Partout, des écrans. Le magasin en compte 53, dont des LED rouges qui relaient «From Tokyo to Paris», déclinaison française de l'un des slogans de la marque. «Nous amenons un concept japonais (codes visuels et rapport qualité-prix) que nous transposons dans un cadre parisien», souligne Charlotte Bouvier, directrice du marketing et de la communication d'Uniqlo France.

Du rez-de-chaussée, on entrevoit à la fois le premier étage, réservé aux collections hommes et aux "UT", les fameux tee-shirts d'Uniqlo vendus dans des capsules, et le sous-sol, destiné aux collections féminines. «Il existe une connexion visuelle entre les étages, reliés par des escaliers centraux, explique l'architecte Masamichi Katayama, concepteur des flagships new-yorkais et londoniens. Tout est organisé par couleur et par style, car grande consommation ne rime pas avec désordre.»

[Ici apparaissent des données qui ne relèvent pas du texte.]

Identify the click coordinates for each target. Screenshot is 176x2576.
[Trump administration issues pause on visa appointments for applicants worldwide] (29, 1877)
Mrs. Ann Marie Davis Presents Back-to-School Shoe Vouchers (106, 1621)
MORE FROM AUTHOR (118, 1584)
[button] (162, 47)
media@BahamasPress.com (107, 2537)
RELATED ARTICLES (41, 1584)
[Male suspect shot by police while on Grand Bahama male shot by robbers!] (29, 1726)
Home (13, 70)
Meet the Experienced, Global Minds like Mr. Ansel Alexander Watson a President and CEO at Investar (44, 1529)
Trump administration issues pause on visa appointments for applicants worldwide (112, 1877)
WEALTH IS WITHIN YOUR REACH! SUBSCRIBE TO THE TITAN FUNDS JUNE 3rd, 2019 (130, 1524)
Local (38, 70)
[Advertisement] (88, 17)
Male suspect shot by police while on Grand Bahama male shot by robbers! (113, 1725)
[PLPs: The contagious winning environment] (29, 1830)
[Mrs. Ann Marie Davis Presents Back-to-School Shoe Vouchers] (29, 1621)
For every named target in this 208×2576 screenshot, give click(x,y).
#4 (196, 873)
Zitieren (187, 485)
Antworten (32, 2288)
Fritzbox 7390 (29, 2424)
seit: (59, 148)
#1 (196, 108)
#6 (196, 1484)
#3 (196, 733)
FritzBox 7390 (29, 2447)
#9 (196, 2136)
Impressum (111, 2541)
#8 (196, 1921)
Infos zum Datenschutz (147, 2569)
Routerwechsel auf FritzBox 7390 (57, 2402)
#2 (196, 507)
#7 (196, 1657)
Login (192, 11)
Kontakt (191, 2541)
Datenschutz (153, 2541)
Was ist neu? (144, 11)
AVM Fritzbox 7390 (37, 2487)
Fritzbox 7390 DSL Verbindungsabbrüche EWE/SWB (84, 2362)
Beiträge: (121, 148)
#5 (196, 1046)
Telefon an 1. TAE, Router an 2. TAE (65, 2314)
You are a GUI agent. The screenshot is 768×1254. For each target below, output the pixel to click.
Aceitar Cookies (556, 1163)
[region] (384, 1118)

Au premier étage sont accrochés les portraits géants des sept égéries françaises d'Uniqlo, issues des univers de la mode (Nadège Winter), de la musique (DJ Mehdi, Sébastien Tellier) et du cinéma (Hafsia Herzi, Emmanuelle Seigner, Léa Seydoux et Matthieu Kassovitz).

«Comme à New York et à Londres, nous menons une campagne avec des célébrités locales», précise Markus Kiersztan, fondateur de l'agence MP Creative, qui conseille Uniqlo dans le monde. Leurs portraits seront publiés en presse et en affichage en même temps qu'une campagne sur les produits.


Marc di Rosa
Information traitée dans Stratégies Magazine n°1559

Un plan médias qui fait mouche

D'Elle à Grazia sans oublier 20 Minutes, Jalouse et Vogue, Uniqlo est de toutes les pages de la presse française depuis plusieurs semaines. «La marque était peu connue en France, explique Charlotte Bouvier, directrice du marketing et de la communication d'Uniqlo France. Nous nous sommes d'abord adressé à ceux qui connaissaient la marque et nous avons ensuite élargi la cible.» Sous la houlette du bureau de presse spécialisé dans la mode Pressing, le plan médias a suivi une montée en puissance progressive. Clin d'œil aux coutumes françaises, des sacs à pain siglés Uniqlo ont été distribués dans des boulangeries de Paris.